*** Block opens ***

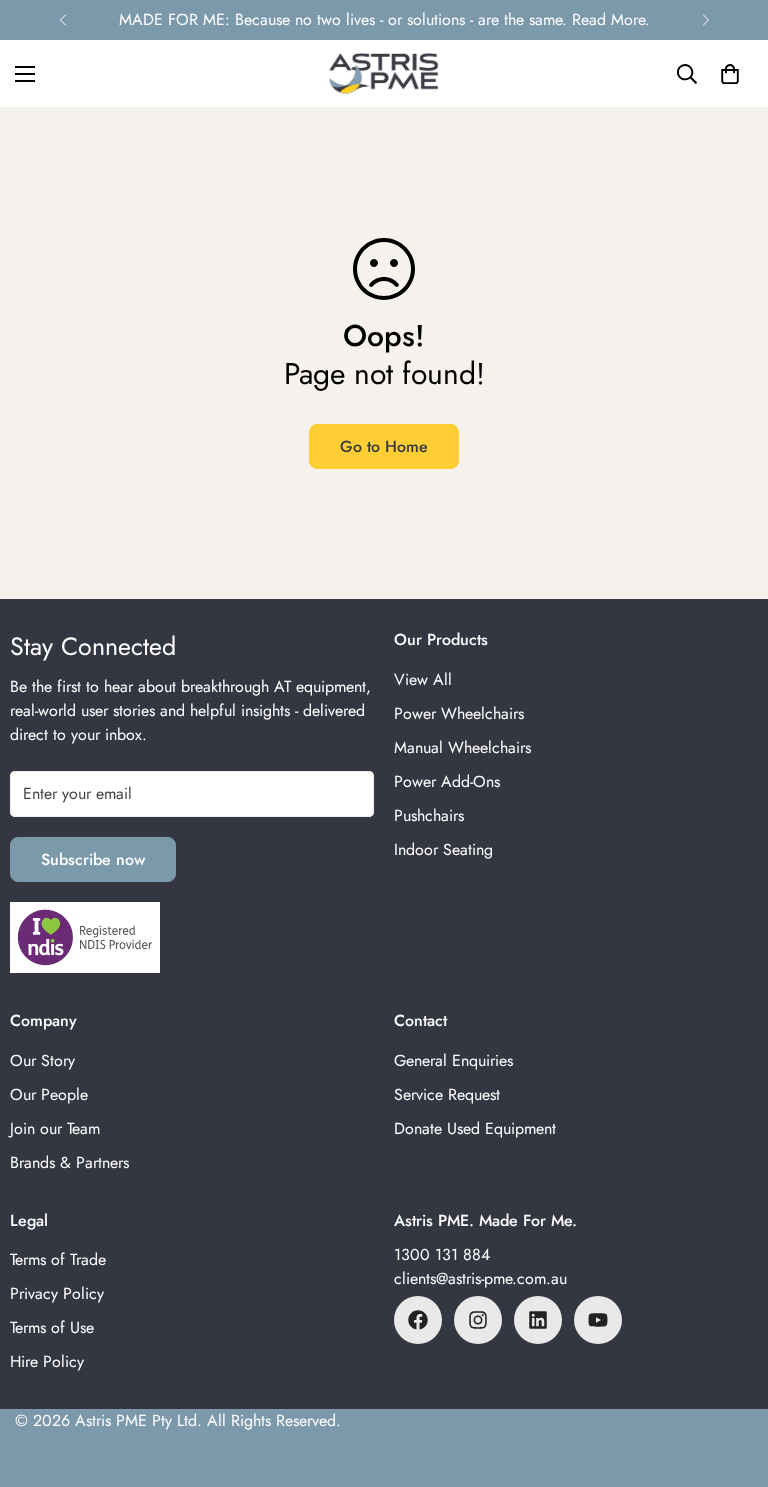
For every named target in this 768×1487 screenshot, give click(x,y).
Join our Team (55, 1128)
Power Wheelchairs (459, 713)
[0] (730, 74)
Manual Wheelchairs (462, 747)
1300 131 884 (442, 1254)
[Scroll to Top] (729, 1378)
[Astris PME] (384, 73)
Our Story (42, 1060)
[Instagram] (478, 1320)
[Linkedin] (538, 1320)
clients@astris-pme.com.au (480, 1278)
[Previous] (62, 20)
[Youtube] (598, 1320)
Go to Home (384, 446)
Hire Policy (47, 1361)
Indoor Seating (443, 849)
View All (423, 679)
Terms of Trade (58, 1259)
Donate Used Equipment (475, 1128)
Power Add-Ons (447, 781)
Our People (49, 1094)
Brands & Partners (69, 1162)
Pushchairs (429, 815)
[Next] (705, 20)
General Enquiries (453, 1060)
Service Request (447, 1094)
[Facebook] (418, 1320)
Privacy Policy (57, 1293)
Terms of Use (52, 1327)
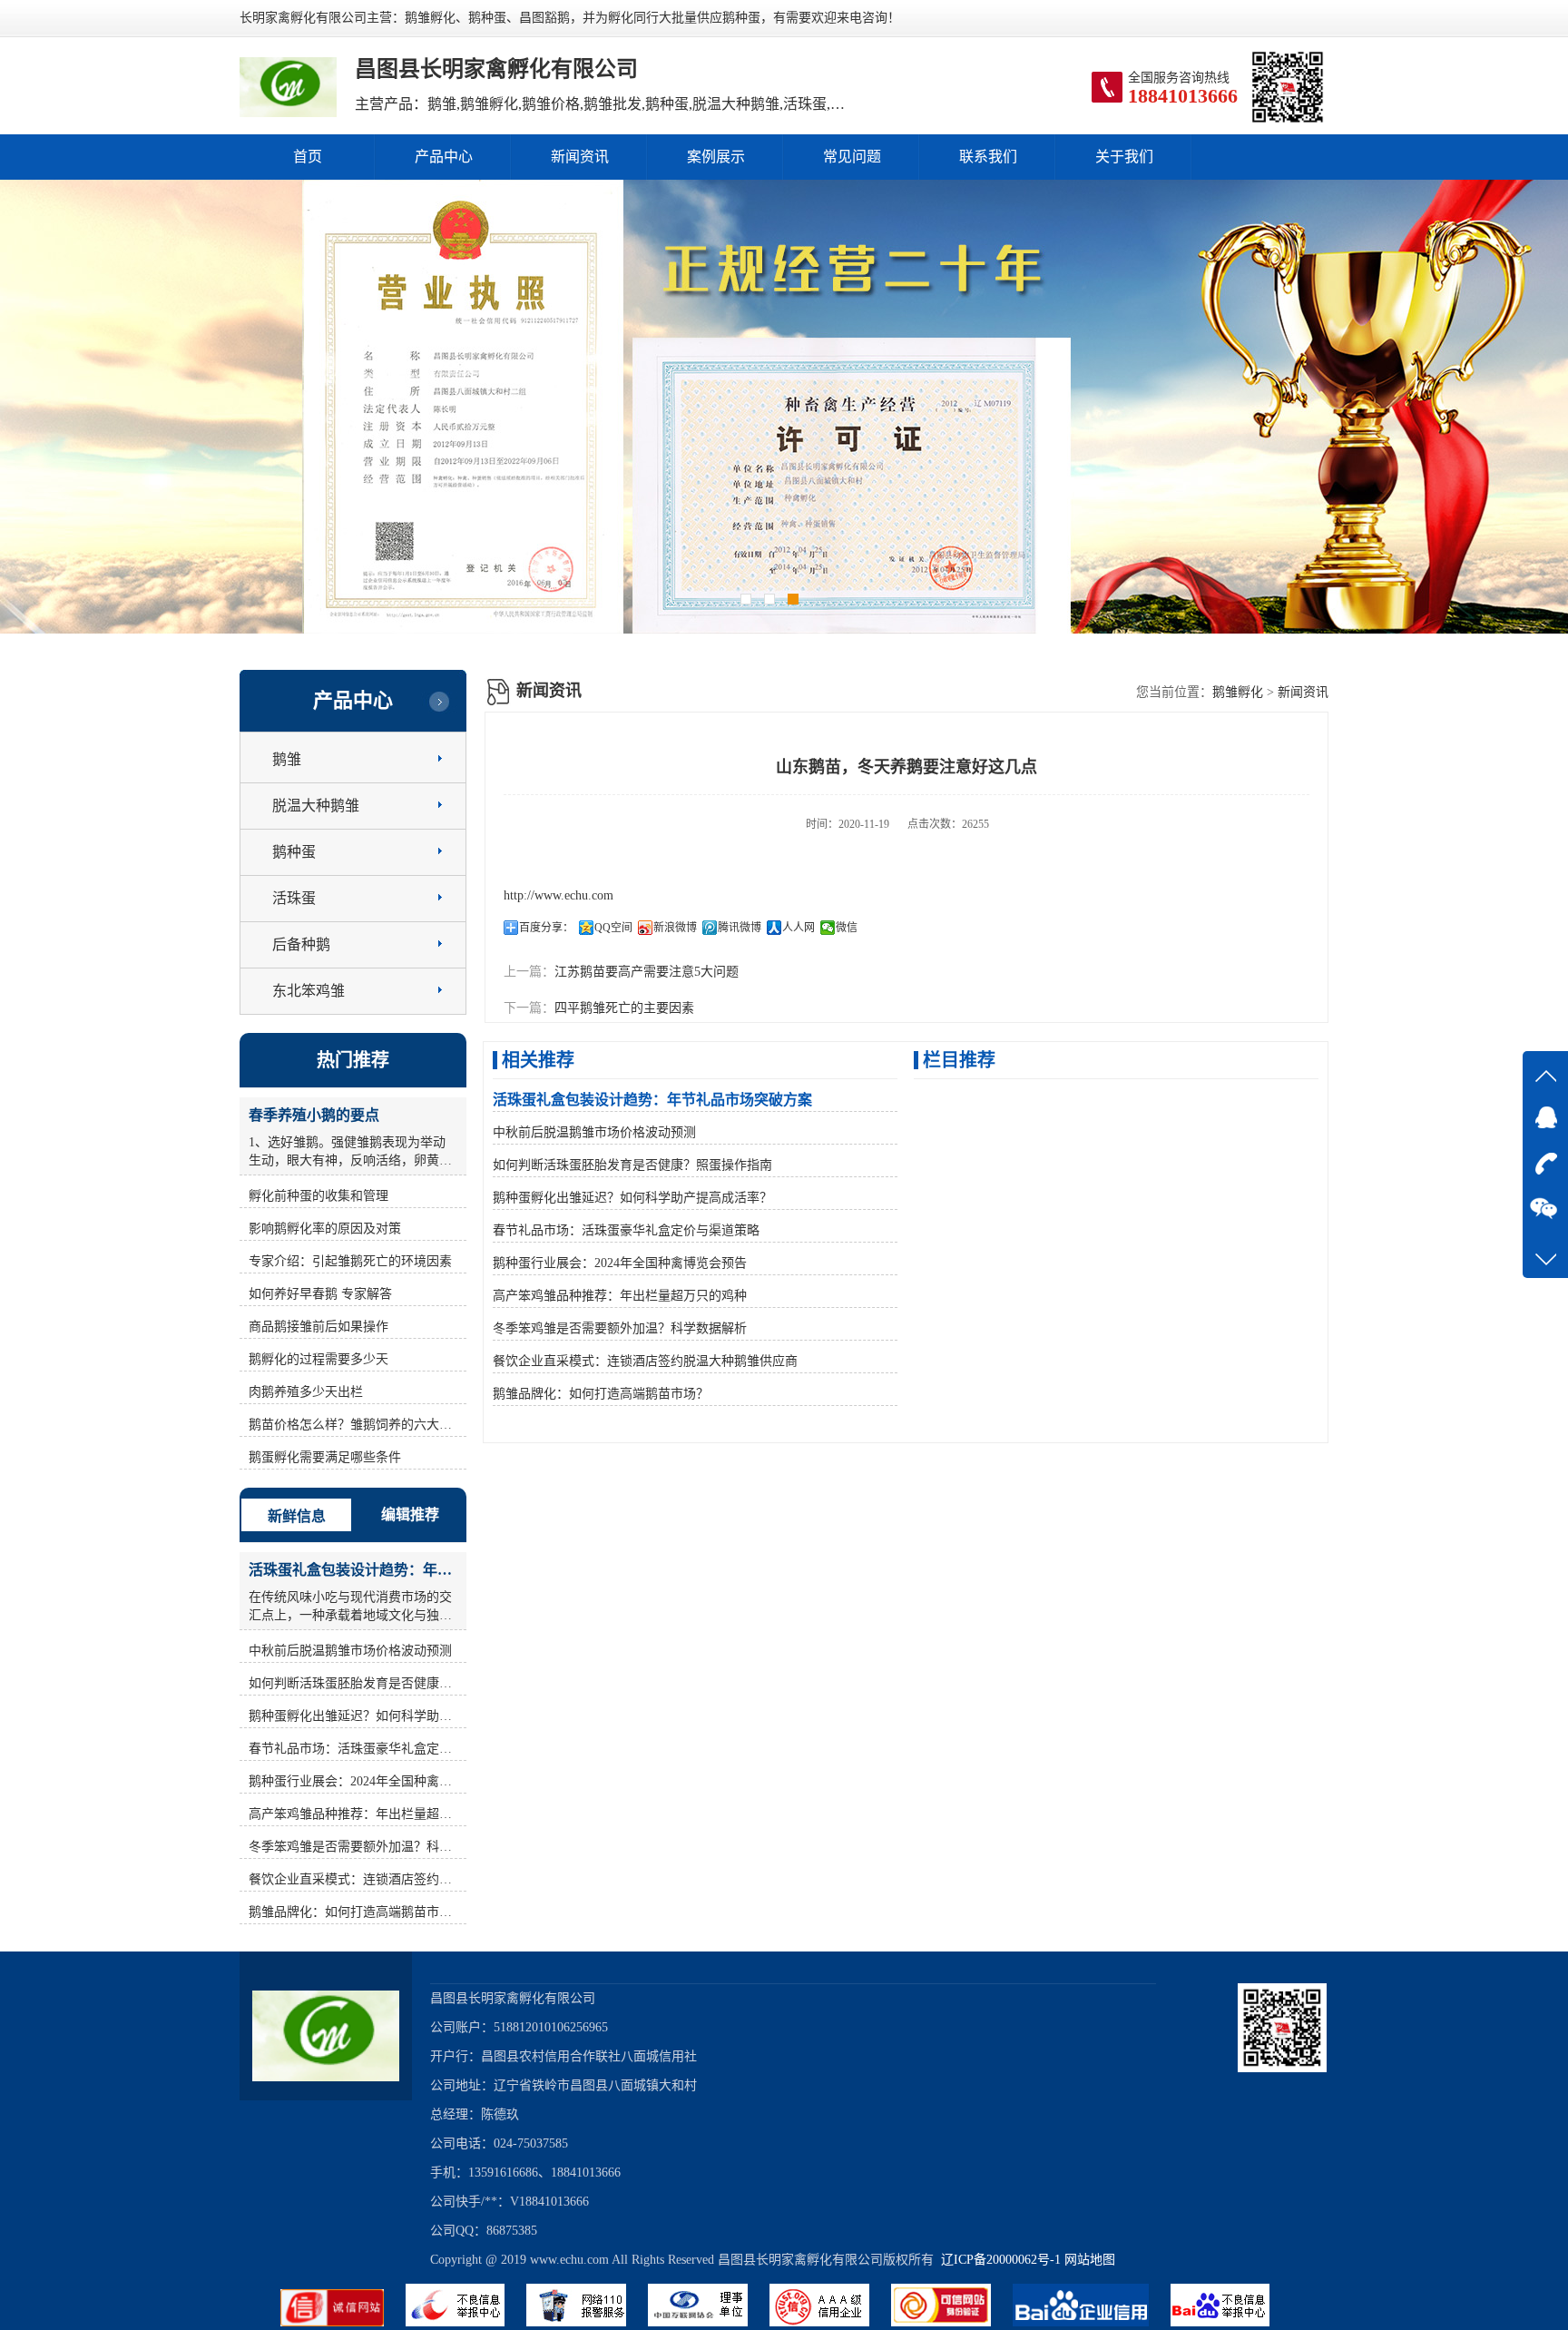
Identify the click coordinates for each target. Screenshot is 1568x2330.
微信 (847, 927)
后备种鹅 (301, 944)
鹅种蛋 (294, 852)
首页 (307, 156)
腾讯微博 (739, 927)
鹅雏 (286, 759)
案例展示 (716, 156)
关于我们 (1124, 156)
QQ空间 (613, 927)
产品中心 (444, 156)
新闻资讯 (580, 156)
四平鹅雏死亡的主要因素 (624, 1008)
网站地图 (1089, 2259)
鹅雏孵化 (1237, 692)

*** Block closes ***

__WORK ITEM__. Within the material above, the line with "Our Story (42, 1060)" opens the range and the line with "Our People (49, 1094)" closes it; reproduce that range word for word.

__YOUR RESPONSE__.
Our Story (42, 1060)
[Instagram] (478, 1320)
[Linkedin] (538, 1320)
clients@astris-pme.com.au (480, 1278)
[Previous] (62, 20)
[Youtube] (598, 1320)
Go to Home (384, 446)
Hire Policy (47, 1361)
Indoor Seating (443, 849)
View All (423, 679)
Terms of Trade (58, 1259)
Donate Used Equipment (475, 1128)
Power Add-Ons (447, 781)
Our People (49, 1094)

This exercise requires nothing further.